The Music. Salsa music is complex. If you listen to it in a club or through your headphones, pick out just one instrument and listen to how it's woven together with the many other instruments that are playing. Each instrument seems to be playing its own song; but when they all play at the same time, one song happens.

If you speak Spanish, you'll hear songs about all of the usual topics: love, friendship, agony, history, politics, and even food. The great thing about salsa music is how these themes are brought to life by each group's sonero (or singer). The sonero is often responsible for being able to sing tonally and percussively while at the same time spontaneously creating verses like a free-style rapper!

The instrumentation, alone, is facinating. Many of the instruments used to compose salsa music are older than recorded history! Take the claves (translation: "the keys"), for example. They're the oldest percussion instrument--consisting of 2 sticks simply struck together. Prehistoric, and yet they're still played in almost every salsa group today.
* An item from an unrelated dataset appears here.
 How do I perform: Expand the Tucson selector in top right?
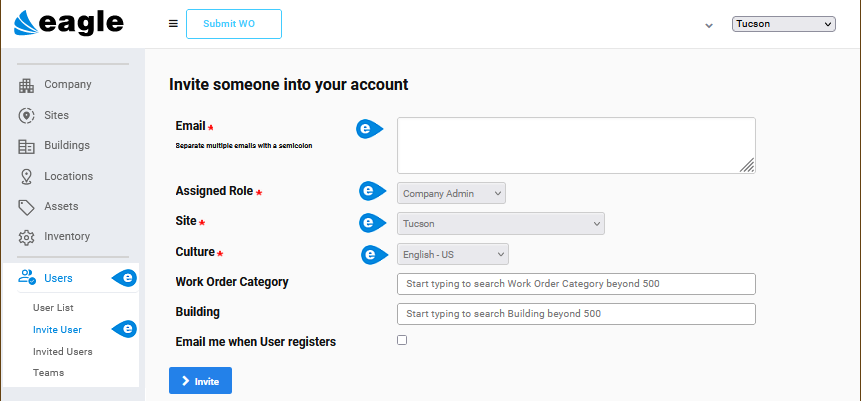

The Dance. The word "mambo (a synonymn for salsa dancing) is an ancient Yoruban word that literally means "dancing with or for the Gods." Today's salsa dance has a lineage that can be traced all the way back to Africa. Rumba, an ancient dance from East Africa, was carried over to Cuba during the days of Caribbean slavery. Rumba is the the spirtual father of salsa music. When the dance arrived in Cuba, people danced it to perform complex rituals.

The rhythm and dance of today's salsa are very different than traditional rumba. After years of mixing cultures, salsa dancing is an amalgam of dances borrowed from Afro-Cuban dances and--believe it or not--many dances from the United States and Europe. (In fact, swing dancing and tap were two of the most inluencial dance forms in the evolution of salsa dancing.)

The People. Salsa is everywhere. It's big in some places that might surprise you, like Sweden, Germany, India, Russia, China, Japan, Africa, Singapore and more. If dance is a universal language, then salsa is one of the most spoken around the world. It's highly likely that you'll meet people from all over the globe when you go to a salsa club. Salsa clubs are magnets of multiculturalism.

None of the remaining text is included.